◆ WRITTEN EXERCISE
Write out the lines from the line with "At what coordinates" up to and including the line with "coord(1608,803)", exactly as they appear, with the pictures omitted.

◆ MATERIAL
>>

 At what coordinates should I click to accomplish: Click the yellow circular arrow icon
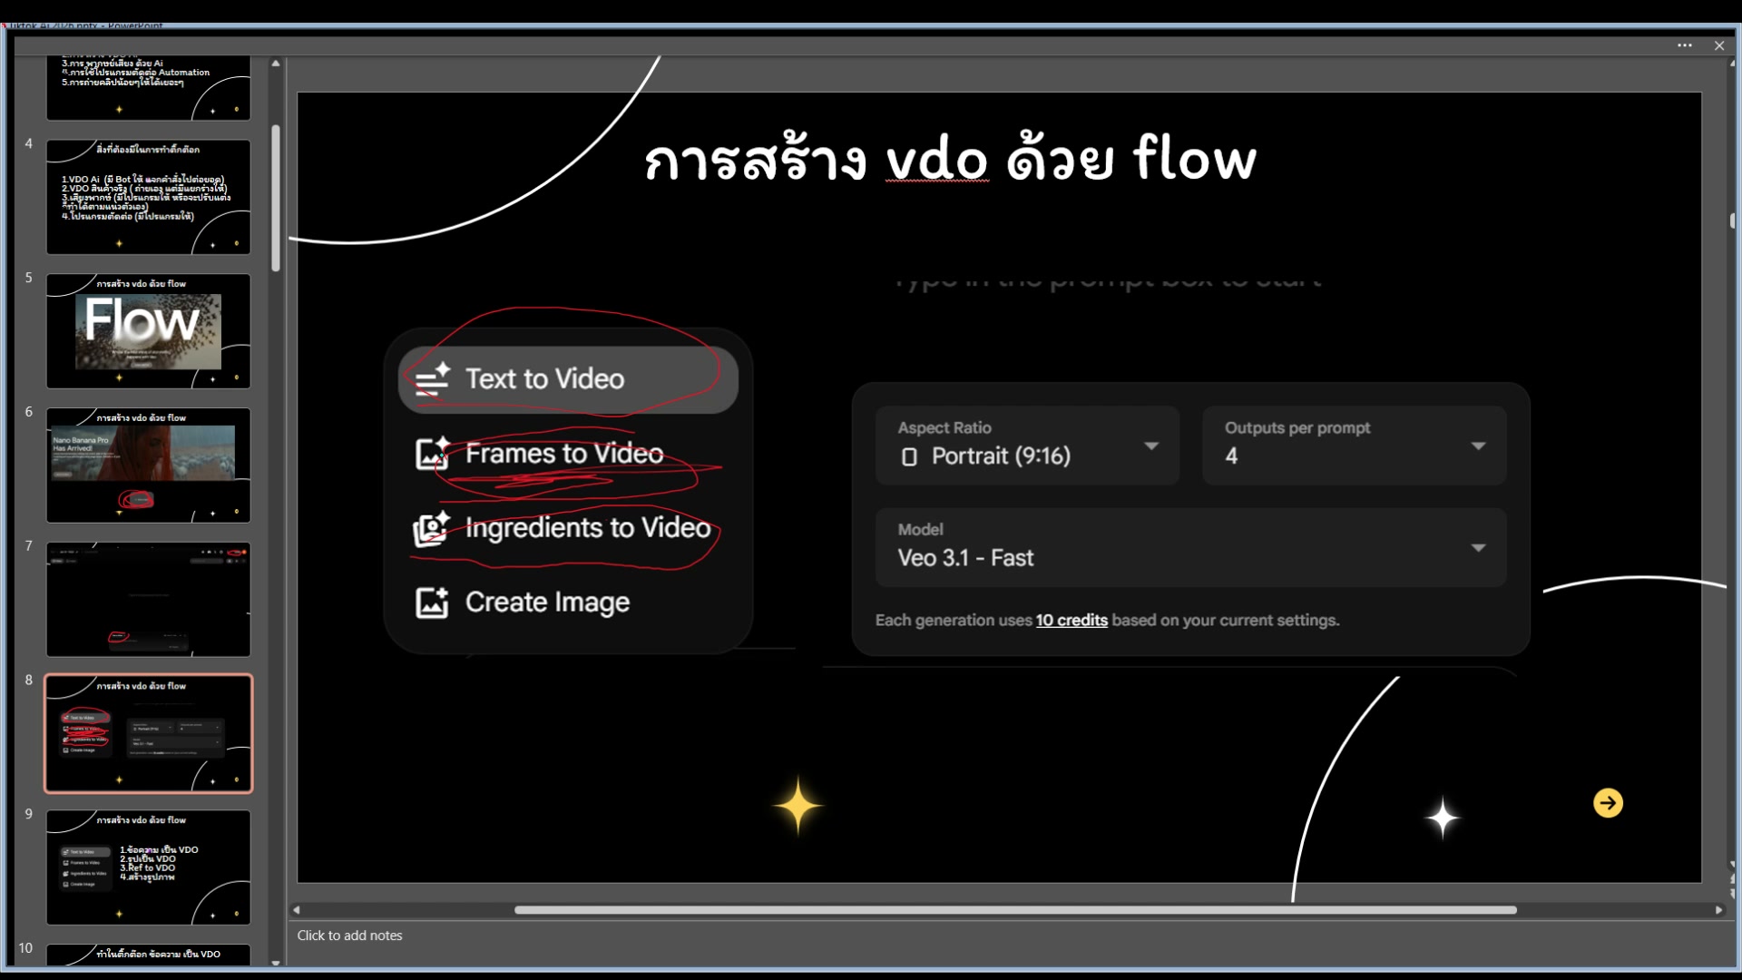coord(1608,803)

<<
>>

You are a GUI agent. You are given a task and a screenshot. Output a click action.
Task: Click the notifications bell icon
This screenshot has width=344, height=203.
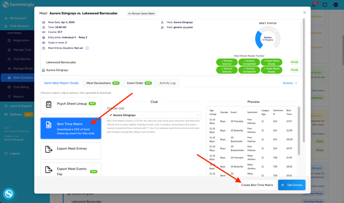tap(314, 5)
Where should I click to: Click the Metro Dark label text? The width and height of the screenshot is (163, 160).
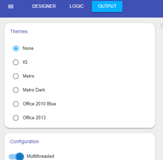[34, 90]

<<
>>

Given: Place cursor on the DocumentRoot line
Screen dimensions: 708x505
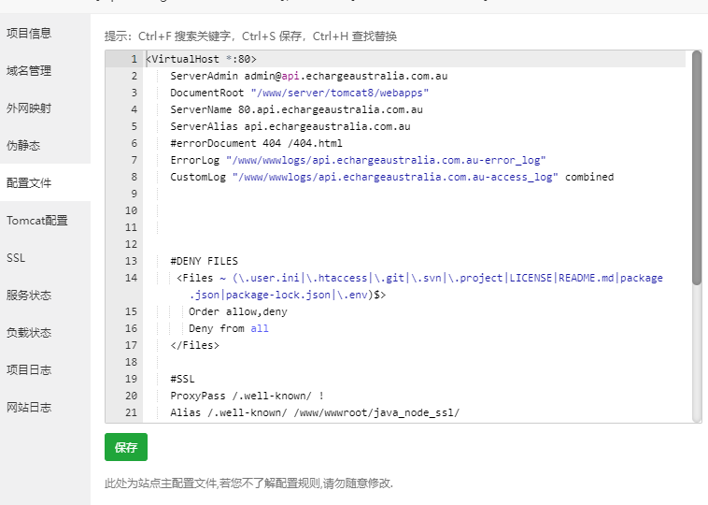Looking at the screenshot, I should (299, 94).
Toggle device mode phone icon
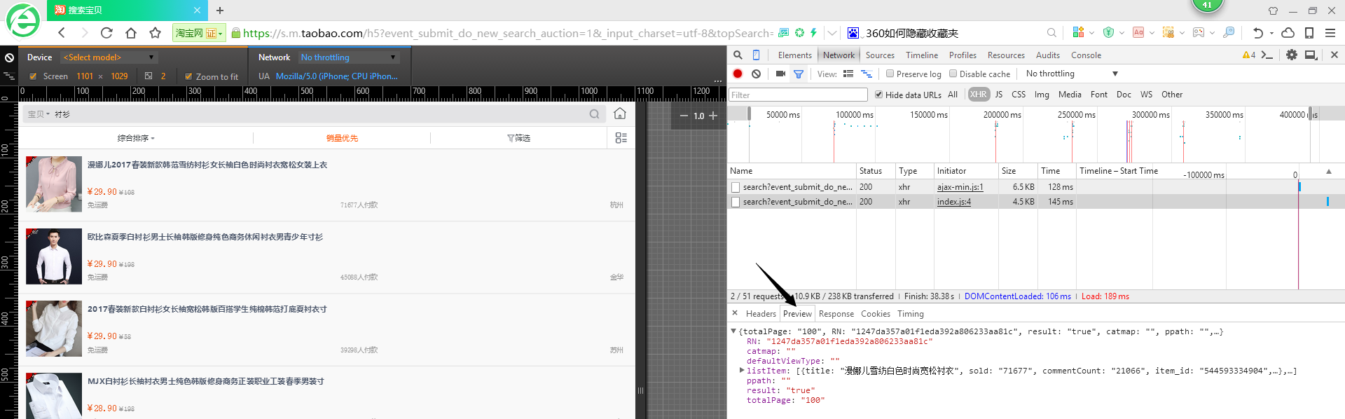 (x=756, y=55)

<<

◆ SOLUTION TO THIS PROBLEM
 At what coordinates should I click to accomplish: Click the yellow circular arrow icon
coord(1608,803)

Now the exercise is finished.